The pitched roof carries fibre cement tiles to the front elevation and natural slates to the rear, with roll-top black clay tiles to the ridge. The northwest chimney is rectangular-section red and buff brick with recessed panels of buff brick and a raised corbel course of red and buff brick below a decorative cap featuring six buff clay pots. The eaves are flush with a double red course of red brick, a single buff brick course and an alternating red and buff brick corbel course above. Metal rainwater goods are installed to the front northeast (cast iron, recessed into the stepped red brick quoins) and uPVC to the rear southwest, with half-round guttering discharging to circular-section downpipes.
The front northeast elevation is flush with the rest of the terrace and nearly symmetrical. It features two windows to first floor and two to ground floor, all double-hung 1/1 sliding timber sash windows with horns. The ground floor has a stepped red brick surround and gauged brick arches with flush keystone detail to the door head; the window to the northwest side of the door has flush red brick detailing beneath its cill. Red brick detailing to the front façade is now painted. A modest front garden laid to lawn is enclosed by hooped painted galvanised metal railings with a similar foot gate hung on slim posts to the southeast. A paved path from the gate leads to a panelled painted timber door with two glazed panels to its upper half, brass furniture and a square-headed fanlight above.
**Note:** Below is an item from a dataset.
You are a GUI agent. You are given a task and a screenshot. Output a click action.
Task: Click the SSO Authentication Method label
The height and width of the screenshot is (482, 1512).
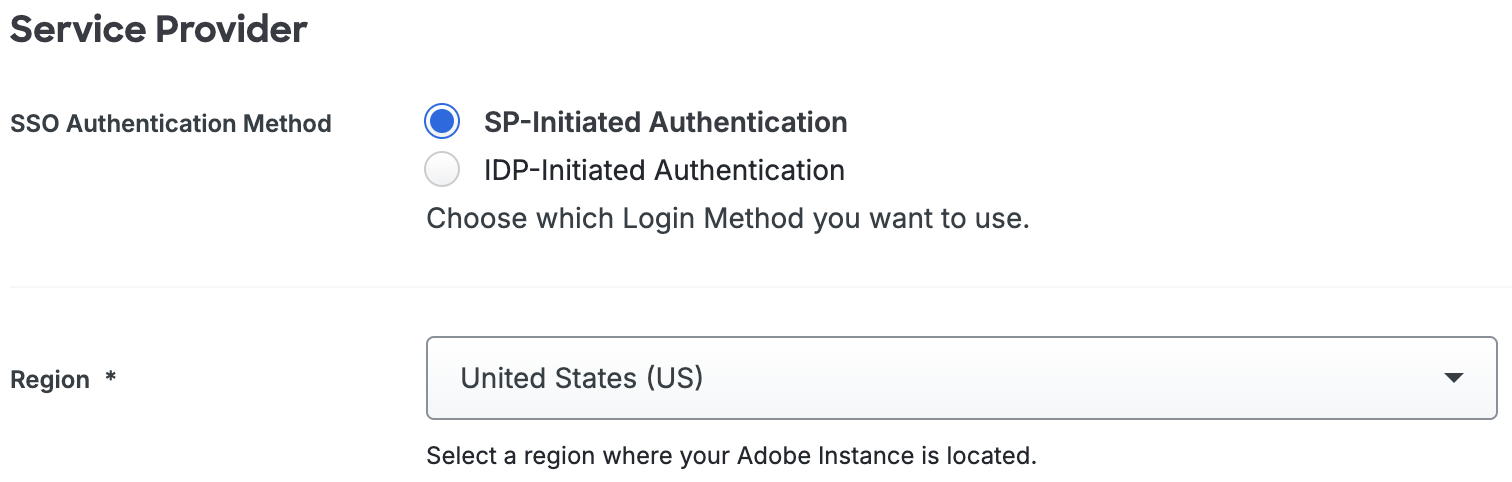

The southeast elevation is attached to No. 10 College Square West. The southwest rear elevation faces the rear and includes two skylights to the natural slate roof with no visible openings to the first floor level. A pitched-roof rear return with fibre cement tiles projects to the site boundary at the southwest. A two-part timber casement window overlooks the rear access route. The rear yard to the southeast is a single reduced bay in width with a panelled painted timber door in rendered walling leading from the rear access route and a two-part side-opening timber casement window to the northeast side of the door. The rear return and rear yard boundary wall are finished in pebble dash render. The northwest elevation is attached to No. 12 College Square West. An L-plan form rear return of single storey was added circa 1998.
The building is set back from the perimeter public road and footpath with a modest front yard enclosed by dwarf walling topped by hooped metal railings, typical of the arrangement throughout College Square. The rear yard is typically enclosed by random-coursed rubble stone walling with a square-headed door opening onto a wide rear access route. The rear façades of dwellings in the square are generally much altered.
College Square itself comprises three terraces arranged around a central area divided into three lawn sections: the eastern terrace of 23 dwellings in similar style but with significant differences in detailing, initially stepped in groups of six respecting site relief and terminating with the village Town Hall; the northern terrace of 12 larger two-storey buildings; and the western terrace containing this dwelling. The central area includes a bowling pavilion and green to the northwest enclosed by painted hooped metal railings with established trees at its boundary, a lawn to the southeast similarly enclosed, and an open children's playground in the centre featuring three granite monuments recording the mill's history and notable local figures. The former school building is located at the southeastern end of the western terrace.